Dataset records
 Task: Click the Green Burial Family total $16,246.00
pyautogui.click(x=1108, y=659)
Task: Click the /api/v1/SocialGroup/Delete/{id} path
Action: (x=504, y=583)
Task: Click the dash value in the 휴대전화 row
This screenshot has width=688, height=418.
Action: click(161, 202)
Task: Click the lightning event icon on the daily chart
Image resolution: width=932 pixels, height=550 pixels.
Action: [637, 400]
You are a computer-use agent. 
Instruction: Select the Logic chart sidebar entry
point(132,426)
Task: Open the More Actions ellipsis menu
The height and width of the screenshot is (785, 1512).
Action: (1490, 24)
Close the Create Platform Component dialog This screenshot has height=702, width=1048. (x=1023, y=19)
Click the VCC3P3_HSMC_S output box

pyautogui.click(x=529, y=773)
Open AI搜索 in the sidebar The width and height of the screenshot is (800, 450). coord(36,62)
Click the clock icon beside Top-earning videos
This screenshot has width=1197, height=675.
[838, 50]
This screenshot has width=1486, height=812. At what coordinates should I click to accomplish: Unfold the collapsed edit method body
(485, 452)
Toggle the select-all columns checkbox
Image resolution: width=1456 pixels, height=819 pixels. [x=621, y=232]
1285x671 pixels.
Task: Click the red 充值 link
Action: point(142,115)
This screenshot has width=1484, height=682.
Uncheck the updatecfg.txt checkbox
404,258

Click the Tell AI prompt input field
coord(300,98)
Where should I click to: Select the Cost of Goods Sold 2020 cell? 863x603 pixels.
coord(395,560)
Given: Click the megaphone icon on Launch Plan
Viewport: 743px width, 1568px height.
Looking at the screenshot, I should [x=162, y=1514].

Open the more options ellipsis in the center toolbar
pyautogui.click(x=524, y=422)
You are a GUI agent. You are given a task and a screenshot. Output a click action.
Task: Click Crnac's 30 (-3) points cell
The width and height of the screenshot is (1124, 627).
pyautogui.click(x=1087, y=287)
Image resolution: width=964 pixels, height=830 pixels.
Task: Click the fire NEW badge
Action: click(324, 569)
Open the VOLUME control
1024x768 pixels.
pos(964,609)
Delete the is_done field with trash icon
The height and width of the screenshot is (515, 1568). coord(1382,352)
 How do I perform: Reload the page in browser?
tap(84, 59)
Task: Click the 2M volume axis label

* What is needed:
Above are the records; restate each one exactly.

* The answer:
 Task: Click the Green Burial Family total $16,246.00
pyautogui.click(x=1108, y=659)
Task: Click the /api/v1/SocialGroup/Delete/{id} path
Action: (x=504, y=583)
Task: Click the dash value in the 휴대전화 row
This screenshot has width=688, height=418.
Action: click(161, 202)
Task: Click the lightning event icon on the daily chart
Image resolution: width=932 pixels, height=550 pixels.
Action: [637, 400]
You are a computer-use agent. 
Instruction: Select the Logic chart sidebar entry
point(132,426)
Task: Open the More Actions ellipsis menu
The height and width of the screenshot is (785, 1512).
Action: (1490, 24)
Close the Create Platform Component dialog This screenshot has height=702, width=1048. (x=1023, y=19)
Click the VCC3P3_HSMC_S output box

pyautogui.click(x=529, y=773)
Open AI搜索 in the sidebar The width and height of the screenshot is (800, 450). coord(36,62)
Click the clock icon beside Top-earning videos
This screenshot has width=1197, height=675.
[838, 50]
This screenshot has width=1486, height=812. At what coordinates should I click to accomplish: Unfold the collapsed edit method body
(485, 452)
Toggle the select-all columns checkbox
Image resolution: width=1456 pixels, height=819 pixels. [x=621, y=232]
1285x671 pixels.
Task: Click the red 充值 link
Action: point(142,115)
This screenshot has width=1484, height=682.
Uncheck the updatecfg.txt checkbox
404,258

Click the Tell AI prompt input field
coord(300,98)
Where should I click to: Select the Cost of Goods Sold 2020 cell? 863x603 pixels.
coord(395,560)
Given: Click the megaphone icon on Launch Plan
Viewport: 743px width, 1568px height.
Looking at the screenshot, I should [x=162, y=1514].

Open the more options ellipsis in the center toolbar
pyautogui.click(x=524, y=422)
You are a GUI agent. You are given a task and a screenshot. Output a click action.
Task: Click Crnac's 30 (-3) points cell
The width and height of the screenshot is (1124, 627).
pyautogui.click(x=1087, y=287)
Image resolution: width=964 pixels, height=830 pixels.
Task: Click the fire NEW badge
Action: click(324, 569)
Open the VOLUME control
1024x768 pixels.
pos(964,609)
Delete the is_done field with trash icon
The height and width of the screenshot is (515, 1568). coord(1382,352)
 How do I perform: Reload the page in browser?
tap(84, 59)
Task: Click the 2M volume axis label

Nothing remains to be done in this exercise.